O Senegal foi eliminado da Copa do Mundo após derrota por 3 a 2 para a Bélgica na fase de 32 seleções. Os sul-americanos abriram 2 a 0, mas sofreram virada na prorrogação, com pênalti marcado com auxílio do VAR no fim da partida.
A derrota evidencia um racha interno. O meia Pape Gueye informou, nas redes, que não atuará sob o comando de Pape Bouna Thiaw enquanto a comissão técnica permanecer no cargo.
No duelo, Gueye atuou como titular contra a Bélgica, após ter entrado no segundo tempo diante do Iraque. O episódio ampliou a tensão entre jogadores e direção técnica.
A imprensa senegalesa repercutiu o que classificou como colapso estratégico e falhas de gestão de elenco de Thiaw.

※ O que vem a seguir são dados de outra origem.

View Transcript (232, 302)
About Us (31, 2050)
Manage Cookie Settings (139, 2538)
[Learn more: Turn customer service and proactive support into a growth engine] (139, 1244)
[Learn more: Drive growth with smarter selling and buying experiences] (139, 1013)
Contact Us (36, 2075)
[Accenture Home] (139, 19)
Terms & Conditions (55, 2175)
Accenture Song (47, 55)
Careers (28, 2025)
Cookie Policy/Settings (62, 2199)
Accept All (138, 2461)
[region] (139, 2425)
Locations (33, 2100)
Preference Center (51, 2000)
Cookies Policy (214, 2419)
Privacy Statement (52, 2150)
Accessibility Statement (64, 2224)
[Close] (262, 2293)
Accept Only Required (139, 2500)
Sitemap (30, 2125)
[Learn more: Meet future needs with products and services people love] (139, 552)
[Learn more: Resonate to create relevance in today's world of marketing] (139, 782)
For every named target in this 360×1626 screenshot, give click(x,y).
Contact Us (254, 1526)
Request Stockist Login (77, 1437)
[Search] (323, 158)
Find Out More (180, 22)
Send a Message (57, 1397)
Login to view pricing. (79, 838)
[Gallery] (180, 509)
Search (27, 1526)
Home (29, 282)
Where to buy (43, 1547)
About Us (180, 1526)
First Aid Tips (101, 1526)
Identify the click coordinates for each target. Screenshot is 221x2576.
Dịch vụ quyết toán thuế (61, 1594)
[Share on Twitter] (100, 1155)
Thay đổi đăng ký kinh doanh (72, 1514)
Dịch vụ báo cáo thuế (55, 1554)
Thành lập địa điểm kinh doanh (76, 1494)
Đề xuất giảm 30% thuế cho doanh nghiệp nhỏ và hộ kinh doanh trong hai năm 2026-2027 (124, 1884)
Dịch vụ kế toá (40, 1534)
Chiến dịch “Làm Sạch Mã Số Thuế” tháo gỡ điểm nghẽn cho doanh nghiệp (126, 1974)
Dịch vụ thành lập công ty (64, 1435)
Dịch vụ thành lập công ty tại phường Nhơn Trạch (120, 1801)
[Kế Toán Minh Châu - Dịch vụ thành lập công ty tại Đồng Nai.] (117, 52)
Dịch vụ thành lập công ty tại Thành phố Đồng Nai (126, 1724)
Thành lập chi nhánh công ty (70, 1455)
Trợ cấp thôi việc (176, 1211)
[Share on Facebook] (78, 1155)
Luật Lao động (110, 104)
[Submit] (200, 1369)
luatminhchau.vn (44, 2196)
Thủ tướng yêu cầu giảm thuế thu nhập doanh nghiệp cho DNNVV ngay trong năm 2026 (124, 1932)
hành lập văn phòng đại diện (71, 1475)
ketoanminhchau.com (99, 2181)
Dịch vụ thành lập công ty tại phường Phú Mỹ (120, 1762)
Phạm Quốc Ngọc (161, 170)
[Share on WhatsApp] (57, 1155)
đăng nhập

O treinador afirmou que algumas opções táticas foram necessárias por cansaço dos atletas.
Thiaw assinou novo contrato antes da Copa, com salários atrasados, mas foi suspenso por ter retirado a equipe de campo na final da Copa Africana de Nações, em janeiro. O período atual o coloca sob pressão por nove meses.
Apoio ao capitão Kalidou Koulibaly pode se encerrar após 105 partidas pela seleção, com a próxima Copa Africana de Nações a um ano. O zagueiro teve atuação irregular nas primeiras partidas da fase de grupos.
A possibilidade de continuidade de Idrissa Gana Gueye depende de resultados judiciais para recuperar o título da CAN, caso o recurso seja favorável. A competição de 2025 ocorrerá com Quênia, Tanzânia e Uganda.
A perspectiva de renovação envolve também Sadio Mané, que tem sido frequentemente relacionado ao retorno à seleção, caso as mudanças administrativas sejam resolvidas. A reportagem utiliza informações da Reuters.